Leo Rennert
In the early Monday morning hours, a Palestinian terrorist commandeered a taxi in Tel Aviv, drove it to a packed nightclub and ran over several policemen before coming to a halt and stabbing several bystanders. As he repeatedly stabbed Israelis, the terrorist shouted in Arabic, "God is great."
But that's not exactly how the New York Times is reporting this terrorist rampage in the heart of Israel. In a dispatch posted on the Times' website, Jerusalem bureau chief Ethan Bronner is ever so careful not to impute any terrorist impulses to this bloody-minded terrorist. In fact, Bronner bends over backwards to rationalize what may have prompted him to aim for a nightclub packed with a thousand teens at an end-of-summer celebration.
In his lead paragraph, Bronner reports that "a Palestinian man from the occupied West Bank wounded eight Israelis early Monday...."
Note that the attack was not carried out by a "terrorist" on a murderous rampage. It was a "Palestinian man" -- a neat euphemism to hide his terrorist tactics.
Also, Bronner hints that there may be a good and sufficient reason for his repeated use of a lethal knife -- after all, this "Palestinian man" hails from the "occupied West Bank." That immediately puts Israel -- not the terrorist -- in the dock. According to Bronner, Israel is an "occupier" and thus has no business in the West Bank because presumably that's Palestinian territory. But that's not the case. There never was a sovereign Palestine that somehow has been displaced by the Israeli "occupier." At most the terrorist's Nablus home is in "disputed" territory -- the Palestinians may claim it for a future state, but that doesn't give them a recognized right of possession. If anything, Israel's claims are much stronger.
But none of this bothers or interests Bronner. By appending the "occupier" label on Israel, he provides a rationalization for the attacker's bloody motives.
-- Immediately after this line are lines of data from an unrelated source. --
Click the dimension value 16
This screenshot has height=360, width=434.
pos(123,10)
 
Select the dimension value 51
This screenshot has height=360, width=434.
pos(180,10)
Thus, Bronner proceeds to write about the "Tel Aviv attack" and about "the man accused of mounting the attack." Anything to avoid use of the T-for-terrorist word in writing about this terrorist attack. In Bronner parlance, the terrorist is not a terrorist and Nablus is not "disputed" territory but in Israeli "occupied" Palestine. His is a semantic attack on Israel, with an apologia of Palestinian terrorism
It's not that the T-word is totally absent from Bronner's dispatch. He writes about Israel stepping up security against "terrorist" attacks and that "terror" attacks were relatively common during the Palestinian intifada but rare in Tel Aviv in recent years. But that's all in the abstract. It's when an actual terrorist rampage stares him in the face that he feels compelled to avert his eyes.
Thus, a specific terrorist attack in the heart of Tel Aviv by a fully committed terrorist still can't be reported as such in the pages of the New York Times.